==== Text block
Universal Blob Storage

Ververica Platform provides centralized configuration of blob storage for its services.

Configuration

In order to enable universal blob storage configure a base URI for your blob storage provider. Add the following snippet to your Helm values.yaml file:

    vvp:
      blobStorage:
        baseUri: s3://my-bucket/vvp

The provided base URI will be picked up by all services that can make use of blob storage, for example Application Manager or Artifact Management.

Storage Providers

Storage Provider	Scheme	Artifact Management	Flink 1.13	Flink 1.12	Flink 1.11
Storage Provider	Scheme	Artifact Management	State Snapshots
AWS S3	`s3://`	✓	✓	✓	✓
Microsoft ABS	`wasbs://`//	✓	✓	✓	✓
Apache Hadoop® HDFS	`hdfs://`	✓	✓	✓	✓
Google GCS	`gs://`	✓	(✓)	(✓)	(✓)
Alibaba OSS	`oss://`	✓	x	x	x

(✓): With custom Flink image

Additional Provider Configuration

Some supported storage providers have additional options that can be configured in the blobStorage section of the values.yaml file, scoped by provider.

The following is a complete listing of supported additional storage provider configuration options:

    blobStorage:
      s3:
        endpoint: ""
        region: ""
      oss:
        endpoint: ""

Credentials

Ververica Platform supports using a single set of credentials to access your configured blob storage, and will automatically distribute these credentials to Flink jobs that require them.

These credentials can be either specified directly in values.yaml, or added to a Kubernetes secret out-of-band and referenced in values.yaml by name.

Option 1: values.yaml

The following is a complete listing of the credentials that can be given for each storage provider, with example values:

    blobStorageCredentials:
      azure:
        connectionString: DefaultEndpointsProtocol=https;EndpointSuffix=core.windows.net;AccountName=vvpArtifacts;AccountKey=VGhpcyBpcyBub3QgYSB2YWxpZCBBQlMga2V5LiAgVGhhbmtzIGZvciB0aG9yb3VnaGx5IHJlYWRpbmcgdGhlIGRvY3MgOikgIA==;
      s3:
        accessKeyId: AKIAEXAMPLEACCESSKEY
        secretAccessKey: qyRRoU+/4d5yYzOGZVz7P9ay9fAAMrexamplesecretkey
      hdfs:
        # hadoop configuration files (core-site.xml, hdfs-site.xml)
========
==== Dataset content
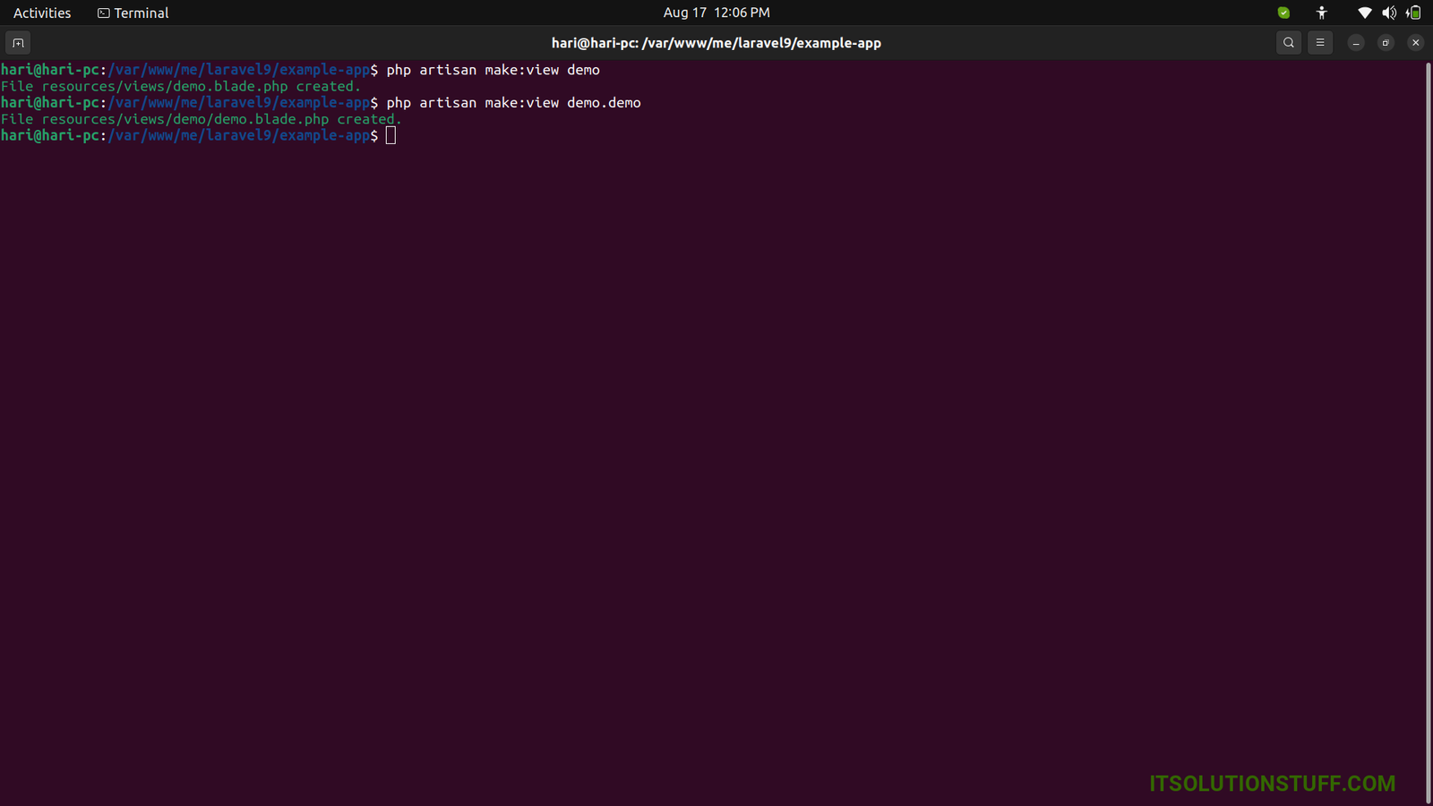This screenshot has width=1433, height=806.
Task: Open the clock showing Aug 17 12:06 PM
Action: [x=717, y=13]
========
According to the blob storage page, what are the two ways to supply the blob storage credentials?

Specify them directly in values.yaml, or add them to a Kubernetes secret out-of-band and reference that secret by name in values.yaml.